» REQUIREMENTS: Convert every one of the rows below into a Markdown table with the columns Number and Line. Give each nonblank line its own numbered entry and leave out blank lines.

## Start GIVEN DATA

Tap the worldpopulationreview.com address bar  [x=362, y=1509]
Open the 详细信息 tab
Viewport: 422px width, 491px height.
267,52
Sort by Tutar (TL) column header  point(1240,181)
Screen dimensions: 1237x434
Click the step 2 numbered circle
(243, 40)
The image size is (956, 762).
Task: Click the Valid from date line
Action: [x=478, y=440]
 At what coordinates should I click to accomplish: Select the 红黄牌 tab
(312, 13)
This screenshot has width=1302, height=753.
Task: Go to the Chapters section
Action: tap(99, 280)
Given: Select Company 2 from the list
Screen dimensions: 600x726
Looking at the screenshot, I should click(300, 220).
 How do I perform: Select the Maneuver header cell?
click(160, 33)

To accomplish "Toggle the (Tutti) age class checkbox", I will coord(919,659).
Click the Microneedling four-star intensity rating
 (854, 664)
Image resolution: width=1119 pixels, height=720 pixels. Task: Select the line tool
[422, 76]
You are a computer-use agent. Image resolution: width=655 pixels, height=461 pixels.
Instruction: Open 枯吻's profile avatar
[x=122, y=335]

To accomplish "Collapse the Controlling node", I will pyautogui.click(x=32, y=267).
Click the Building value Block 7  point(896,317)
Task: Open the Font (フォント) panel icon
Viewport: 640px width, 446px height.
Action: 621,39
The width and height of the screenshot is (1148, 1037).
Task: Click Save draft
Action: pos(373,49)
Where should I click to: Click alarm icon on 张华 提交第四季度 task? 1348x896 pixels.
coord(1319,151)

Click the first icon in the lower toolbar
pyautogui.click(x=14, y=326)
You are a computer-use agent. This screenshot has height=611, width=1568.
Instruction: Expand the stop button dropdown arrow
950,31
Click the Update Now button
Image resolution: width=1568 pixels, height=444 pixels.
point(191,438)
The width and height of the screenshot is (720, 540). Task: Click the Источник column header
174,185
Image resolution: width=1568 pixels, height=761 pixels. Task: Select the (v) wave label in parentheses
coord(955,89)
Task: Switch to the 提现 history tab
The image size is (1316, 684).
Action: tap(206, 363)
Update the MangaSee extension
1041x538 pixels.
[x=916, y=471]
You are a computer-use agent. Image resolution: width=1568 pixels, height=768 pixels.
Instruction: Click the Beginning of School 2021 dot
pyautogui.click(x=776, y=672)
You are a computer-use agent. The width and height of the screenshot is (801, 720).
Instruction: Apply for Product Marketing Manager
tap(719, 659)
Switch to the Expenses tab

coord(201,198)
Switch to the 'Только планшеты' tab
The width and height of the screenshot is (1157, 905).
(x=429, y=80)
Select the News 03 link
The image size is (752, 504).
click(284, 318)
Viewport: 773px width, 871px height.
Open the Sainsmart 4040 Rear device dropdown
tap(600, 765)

## End GIVEN DATA

» RESPONSE:
| Number | Line |
|---|---|
| 1 | Tap the worldpopulationreview.com address bar  [x=362, y=1509] |
| 2 | Open the 详细信息 tab |
| 3 | Viewport: 422px width, 491px height. |
| 4 | 267,52 |
| 5 | Sort by Tutar (TL) column header  point(1240,181) |
| 6 | Screen dimensions: 1237x434 |
| 7 | Click the step 2 numbered circle |
| 8 | (243, 40) |
| 9 | The image size is (956, 762). |
| 10 | Task: Click the Valid from date line |
| 11 | Action: [x=478, y=440] |
| 12 |  At what coordinates should I click to accomplish: Select the 红黄牌 tab |
| 13 | (312, 13) |
| 14 | This screenshot has width=1302, height=753. |
| 15 | Task: Go to the Chapters section |
| 16 | Action: tap(99, 280) |
| 17 | Given: Select Company 2 from the list |
| 18 | Screen dimensions: 600x726 |
| 19 | Looking at the screenshot, I should click(300, 220). |
| 20 |  How do I perform: Select the Maneuver header cell? |
| 21 | click(160, 33) |
| 22 | To accomplish "Toggle the (Tutti) age class checkbox", I will coord(919,659). |
| 23 | Click the Microneedling four-star intensity rating |
| 24 |  (854, 664) |
| 25 | Image resolution: width=1119 pixels, height=720 pixels. Task: Select the line tool |
| 26 | [422, 76] |
| 27 | You are a computer-use agent. Image resolution: width=655 pixels, height=461 pixels. |
| 28 | Instruction: Open 枯吻's profile avatar |
| 29 | [x=122, y=335] |
| 30 | To accomplish "Collapse the Controlling node", I will pyautogui.click(x=32, y=267). |
| 31 | Click the Building value Block 7  point(896,317) |
| 32 | Task: Open the Font (フォント) panel icon |
| 33 | Viewport: 640px width, 446px height. |
| 34 | Action: 621,39 |
| 35 | The width and height of the screenshot is (1148, 1037). |
| 36 | Task: Click Save draft |
| 37 | Action: pos(373,49) |
| 38 | Where should I click to: Click alarm icon on 张华 提交第四季度 task? 1348x896 pixels. |
| 39 | coord(1319,151) |
| 40 | Click the first icon in the lower toolbar |
| 41 | pyautogui.click(x=14, y=326) |
| 42 | You are a computer-use agent. This screenshot has height=611, width=1568. |
| 43 | Instruction: Expand the stop button dropdown arrow |
| 44 | 950,31 |
| 45 | Click the Update Now button |
| 46 | Image resolution: width=1568 pixels, height=444 pixels. |
| 47 | point(191,438) |
| 48 | The width and height of the screenshot is (720, 540). Task: Click the Источник column header |
| 49 | 174,185 |
| 50 | Image resolution: width=1568 pixels, height=761 pixels. Task: Select the (v) wave label in parentheses |
| 51 | coord(955,89) |
| 52 | Task: Switch to the 提现 history tab |
| 53 | The image size is (1316, 684). |
| 54 | Action: tap(206, 363) |
| 55 | Update the MangaSee extension |
| 56 | 1041x538 pixels. |
| 57 | [x=916, y=471] |
| 58 | You are a computer-use agent. Image resolution: width=1568 pixels, height=768 pixels. |
| 59 | Instruction: Click the Beginning of School 2021 dot |
| 60 | pyautogui.click(x=776, y=672) |
| 61 | You are a computer-use agent. The width and height of the screenshot is (801, 720). |
| 62 | Instruction: Apply for Product Marketing Manager |
| 63 | tap(719, 659) |
| 64 | Switch to the Expenses tab |
| 65 | coord(201,198) |
| 66 | Switch to the 'Только планшеты' tab |
| 67 | The width and height of the screenshot is (1157, 905). |
| 68 | (x=429, y=80) |
| 69 | Select the News 03 link |
| 70 | The image size is (752, 504). |
| 71 | click(284, 318) |
| 72 | Viewport: 773px width, 871px height. |
| 73 | Open the Sainsmart 4040 Rear device dropdown |
| 74 | tap(600, 765) |